WHAT YOU SHOULD DO: Every line below needs to be reproduced exactly.

(Collected data)
--------------------
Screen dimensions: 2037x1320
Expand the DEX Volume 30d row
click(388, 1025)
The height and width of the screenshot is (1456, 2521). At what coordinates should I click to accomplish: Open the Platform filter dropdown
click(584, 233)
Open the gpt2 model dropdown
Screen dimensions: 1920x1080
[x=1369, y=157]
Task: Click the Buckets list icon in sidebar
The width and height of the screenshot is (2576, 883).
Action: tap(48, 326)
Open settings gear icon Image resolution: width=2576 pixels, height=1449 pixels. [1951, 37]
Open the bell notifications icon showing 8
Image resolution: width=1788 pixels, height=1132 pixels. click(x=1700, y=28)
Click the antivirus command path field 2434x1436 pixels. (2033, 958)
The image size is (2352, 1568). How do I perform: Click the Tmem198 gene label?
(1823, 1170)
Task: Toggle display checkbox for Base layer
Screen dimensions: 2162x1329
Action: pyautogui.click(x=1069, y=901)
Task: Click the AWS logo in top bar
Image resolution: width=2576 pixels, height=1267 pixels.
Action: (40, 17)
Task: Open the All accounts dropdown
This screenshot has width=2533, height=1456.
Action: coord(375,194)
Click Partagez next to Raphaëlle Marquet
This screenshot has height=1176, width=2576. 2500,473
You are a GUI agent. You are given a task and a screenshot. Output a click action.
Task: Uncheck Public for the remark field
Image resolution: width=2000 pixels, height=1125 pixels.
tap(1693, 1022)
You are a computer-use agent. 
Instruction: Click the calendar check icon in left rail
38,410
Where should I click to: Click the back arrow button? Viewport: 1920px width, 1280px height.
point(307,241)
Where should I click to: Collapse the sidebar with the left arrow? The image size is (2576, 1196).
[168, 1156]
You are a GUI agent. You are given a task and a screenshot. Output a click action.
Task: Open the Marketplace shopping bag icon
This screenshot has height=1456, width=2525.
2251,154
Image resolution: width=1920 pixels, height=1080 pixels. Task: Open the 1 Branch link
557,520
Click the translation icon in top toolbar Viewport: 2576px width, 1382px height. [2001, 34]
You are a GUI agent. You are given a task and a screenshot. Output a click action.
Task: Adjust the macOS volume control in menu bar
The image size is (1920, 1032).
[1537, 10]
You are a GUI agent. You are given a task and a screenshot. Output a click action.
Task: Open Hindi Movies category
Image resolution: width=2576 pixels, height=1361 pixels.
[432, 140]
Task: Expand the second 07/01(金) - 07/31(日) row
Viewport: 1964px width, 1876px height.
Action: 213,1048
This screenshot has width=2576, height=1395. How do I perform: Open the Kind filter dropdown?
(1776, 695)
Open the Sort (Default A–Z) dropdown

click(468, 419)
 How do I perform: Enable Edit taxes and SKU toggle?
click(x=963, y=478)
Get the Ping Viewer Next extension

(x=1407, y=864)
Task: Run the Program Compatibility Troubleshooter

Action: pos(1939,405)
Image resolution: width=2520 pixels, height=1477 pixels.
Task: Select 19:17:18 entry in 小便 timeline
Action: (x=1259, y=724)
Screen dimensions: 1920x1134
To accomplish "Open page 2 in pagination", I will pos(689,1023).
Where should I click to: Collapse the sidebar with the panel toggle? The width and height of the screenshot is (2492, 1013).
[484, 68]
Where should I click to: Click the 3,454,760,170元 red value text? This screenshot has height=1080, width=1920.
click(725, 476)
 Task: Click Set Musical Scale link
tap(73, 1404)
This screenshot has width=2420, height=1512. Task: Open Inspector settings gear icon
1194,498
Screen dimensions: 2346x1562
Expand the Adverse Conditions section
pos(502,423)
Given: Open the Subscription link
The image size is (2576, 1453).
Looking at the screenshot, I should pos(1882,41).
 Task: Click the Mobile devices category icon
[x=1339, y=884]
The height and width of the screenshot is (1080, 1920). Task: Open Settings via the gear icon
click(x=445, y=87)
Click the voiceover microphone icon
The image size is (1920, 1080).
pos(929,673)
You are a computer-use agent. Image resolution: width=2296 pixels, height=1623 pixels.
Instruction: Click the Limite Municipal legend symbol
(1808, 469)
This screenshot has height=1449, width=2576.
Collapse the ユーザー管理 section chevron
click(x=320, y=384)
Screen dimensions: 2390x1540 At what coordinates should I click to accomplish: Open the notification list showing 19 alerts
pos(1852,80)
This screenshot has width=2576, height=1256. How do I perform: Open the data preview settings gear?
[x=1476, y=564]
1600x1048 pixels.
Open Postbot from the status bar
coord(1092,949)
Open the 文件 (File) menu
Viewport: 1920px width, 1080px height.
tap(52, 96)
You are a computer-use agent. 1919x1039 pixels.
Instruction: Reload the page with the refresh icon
--------------------
EXERCISE RESPONSE:
Screen dimensions: 2037x1320
Expand the DEX Volume 30d row
click(388, 1025)
The height and width of the screenshot is (1456, 2521). At what coordinates should I click to accomplish: Open the Platform filter dropdown
click(584, 233)
Open the gpt2 model dropdown
Screen dimensions: 1920x1080
[x=1369, y=157]
Task: Click the Buckets list icon in sidebar
The width and height of the screenshot is (2576, 883).
Action: tap(48, 326)
Open settings gear icon Image resolution: width=2576 pixels, height=1449 pixels. [1951, 37]
Open the bell notifications icon showing 8
Image resolution: width=1788 pixels, height=1132 pixels. click(x=1700, y=28)
Click the antivirus command path field 2434x1436 pixels. (2033, 958)
The image size is (2352, 1568). How do I perform: Click the Tmem198 gene label?
(1823, 1170)
Task: Toggle display checkbox for Base layer
Screen dimensions: 2162x1329
Action: pyautogui.click(x=1069, y=901)
Task: Click the AWS logo in top bar
Image resolution: width=2576 pixels, height=1267 pixels.
Action: (40, 17)
Task: Open the All accounts dropdown
This screenshot has width=2533, height=1456.
Action: coord(375,194)
Click Partagez next to Raphaëlle Marquet
This screenshot has height=1176, width=2576. 2500,473
You are a GUI agent. You are given a task and a screenshot. Output a click action.
Task: Uncheck Public for the remark field
Image resolution: width=2000 pixels, height=1125 pixels.
tap(1693, 1022)
You are a computer-use agent. 
Instruction: Click the calendar check icon in left rail
38,410
Where should I click to: Click the back arrow button? Viewport: 1920px width, 1280px height.
point(307,241)
Where should I click to: Collapse the sidebar with the left arrow? The image size is (2576, 1196).
[168, 1156]
You are a GUI agent. You are given a task and a screenshot. Output a click action.
Task: Open the Marketplace shopping bag icon
This screenshot has height=1456, width=2525.
2251,154
Image resolution: width=1920 pixels, height=1080 pixels. Task: Open the 1 Branch link
557,520
Click the translation icon in top toolbar Viewport: 2576px width, 1382px height. [2001, 34]
You are a GUI agent. You are given a task and a screenshot. Output a click action.
Task: Adjust the macOS volume control in menu bar
The image size is (1920, 1032).
[1537, 10]
You are a GUI agent. You are given a task and a screenshot. Output a click action.
Task: Open Hindi Movies category
Image resolution: width=2576 pixels, height=1361 pixels.
[432, 140]
Task: Expand the second 07/01(金) - 07/31(日) row
Viewport: 1964px width, 1876px height.
Action: 213,1048
This screenshot has width=2576, height=1395. How do I perform: Open the Kind filter dropdown?
(1776, 695)
Open the Sort (Default A–Z) dropdown

click(468, 419)
 How do I perform: Enable Edit taxes and SKU toggle?
click(x=963, y=478)
Get the Ping Viewer Next extension

(x=1407, y=864)
Task: Run the Program Compatibility Troubleshooter

Action: pos(1939,405)
Image resolution: width=2520 pixels, height=1477 pixels.
Task: Select 19:17:18 entry in 小便 timeline
Action: (x=1259, y=724)
Screen dimensions: 1920x1134
To accomplish "Open page 2 in pagination", I will pos(689,1023).
Where should I click to: Collapse the sidebar with the panel toggle? The width and height of the screenshot is (2492, 1013).
[484, 68]
Where should I click to: Click the 3,454,760,170元 red value text? This screenshot has height=1080, width=1920.
click(725, 476)
 Task: Click Set Musical Scale link
tap(73, 1404)
This screenshot has width=2420, height=1512. Task: Open Inspector settings gear icon
1194,498
Screen dimensions: 2346x1562
Expand the Adverse Conditions section
pos(502,423)
Given: Open the Subscription link
The image size is (2576, 1453).
Looking at the screenshot, I should pos(1882,41).
 Task: Click the Mobile devices category icon
[x=1339, y=884]
The height and width of the screenshot is (1080, 1920). Task: Open Settings via the gear icon
click(x=445, y=87)
Click the voiceover microphone icon
The image size is (1920, 1080).
pos(929,673)
You are a computer-use agent. Image resolution: width=2296 pixels, height=1623 pixels.
Instruction: Click the Limite Municipal legend symbol
(1808, 469)
This screenshot has height=1449, width=2576.
Collapse the ユーザー管理 section chevron
click(x=320, y=384)
Screen dimensions: 2390x1540 At what coordinates should I click to accomplish: Open the notification list showing 19 alerts
pos(1852,80)
This screenshot has width=2576, height=1256. How do I perform: Open the data preview settings gear?
[x=1476, y=564]
1600x1048 pixels.
Open Postbot from the status bar
coord(1092,949)
Open the 文件 (File) menu
Viewport: 1920px width, 1080px height.
tap(52, 96)
You are a computer-use agent. 1919x1039 pixels.
Instruction: Reload the page with the refresh icon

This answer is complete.